Begitu pertama kali aku menapakan kaki di Singapura tahun 2006, sudah disugesti agar tidak melakukan hal sepele yang dapat berakibat fatal. Makan permen karet, meludah atau merokok di tempat umum dapat dikenakan denda yang nilainya jutaan rupiah.
Ketaatan warganegara Singapura pada hukum terlihat di sekitaran Orchard Road. Hampir di setiap tong sampah di sekitaran Orchard Road berkerumun orang-orang dari berbagai lapisan, mulai dari orang kantoran yang berkemeja dan berdasi sampai orang yang hanya mengenakan t-shirt dan celana pendek, hanya untuk menikmati satu dua batang rokok. Mereka sadar hukum dan peduli dengan sesamanya yang tidak merokok, jika berkeliaran dengan rokok menyala di tangan mereka akan kena sanksi denda yang berat dan benar-benar dijatuhkan serta sampah rokok berupa puntung, abu dan asapnya dapat merusak kesehatan dan keindahan negara kota mereka.
Indonesia malah sebaliknya, sudah ditempel tentang peraturan tentang larangan merokok di tempat umum pun masih saja dilakukan. Apakah orang yang merokok itu buta huruf? Saya rasa tidak karena kalau mereka buta huruf pasti mereka tidakbisa membedakan merek rokok. Orang Indonesia tidak taat hukum karena hukum tidak dilaksanakan dengan benar oleh pemerintah dan tidak ingin negera ini rapi dan indah. Kejadian saya alami ketika ada seminar di sebuah hotel. Ada seorang Pegawai Negeri Sipil (PNS) berpakaian pertahanan sipil warna hijau yang mengikuti seminar itu. Di sebuah hotel berbintang dengan ruangan yang mengunakan air conditioner, dengan santainya PNS itu menyalakan rokok. Ketika ditegur oleh satuan pengamanan setempat dengan mudahnya beliau menjawab "Dendanya nanti aku bayar, kan kami juga yang buat aturan itu".

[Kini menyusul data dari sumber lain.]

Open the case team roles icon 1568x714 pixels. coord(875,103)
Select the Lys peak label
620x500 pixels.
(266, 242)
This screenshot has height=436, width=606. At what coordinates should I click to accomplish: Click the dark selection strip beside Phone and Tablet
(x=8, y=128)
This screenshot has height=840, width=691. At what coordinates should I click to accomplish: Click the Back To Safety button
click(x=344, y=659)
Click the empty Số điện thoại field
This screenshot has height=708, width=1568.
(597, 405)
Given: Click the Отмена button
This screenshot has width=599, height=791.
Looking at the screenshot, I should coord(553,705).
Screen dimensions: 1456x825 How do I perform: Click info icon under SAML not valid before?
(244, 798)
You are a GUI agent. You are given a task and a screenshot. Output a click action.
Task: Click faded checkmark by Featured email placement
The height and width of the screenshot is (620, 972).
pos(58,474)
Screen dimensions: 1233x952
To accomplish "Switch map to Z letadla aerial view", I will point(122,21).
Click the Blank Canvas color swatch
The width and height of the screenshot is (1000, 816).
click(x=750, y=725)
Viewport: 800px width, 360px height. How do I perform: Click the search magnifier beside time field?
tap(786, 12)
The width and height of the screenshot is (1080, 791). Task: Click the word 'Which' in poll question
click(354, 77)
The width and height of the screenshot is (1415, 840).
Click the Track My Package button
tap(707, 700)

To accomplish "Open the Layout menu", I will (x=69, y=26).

Kembali lagi ke Singapura. Sepertinya semua orang mentaati aturan-aturan hukum di sana tapi saya menemukan seorang sopir taksi yang tidak taat hukum di sana. Cerita kami ingin melihat bagaimana wisata belanja tengah malam di Singapura, dan tujuannya adalah Mustafa Shopping Centre. Kami ke sana menggunakan jasa Mass Rapid Transit (MRT) dari Dhoby Ghaut, karena hotel kami di sekitaran Brasbasah Road, sekitar pukul 11:00 waktu Singapura. Setelah asyik berbelanja dan menyaksikan orang-orang berbelanja tengah malam kami pun memutuskan untuk pulang ke hotel. Jam sudah menunjukan pukul 02:20 waktu Singapura dan MRT telah berhenti beroperasi sejak pukul 11:30 waktu Singapura. Karena kami cuma bertiga maka kami putuskan menggunakan jasa taksi. Sopir taksi berwajah oriental itu bertampang lugu. Ketika melewati Victoria street dengan sopir tersebut dengan cepat menurunkan kaca jendela dan meludah. Aku yang duduk di sebelahnya langsung melihatnya dengan wajah sinis. Dia langsung menjawab "it's OK there is no CCTV around here".
Ternyata tidak semua orang Singapura taat hukum, sama seperti Indonesia juga tergantung pengawas dan waktu. Sopir itu secara tidak langsung mengajarkan kami untuk melanggar hukum butuh pengalaman, karena sebagai sopir taksi beliau tahu di mana-mana saja dapat melanggar hukum. Mungkin sudah menjadi sifat dasar manusia yang suka dengan tantangan.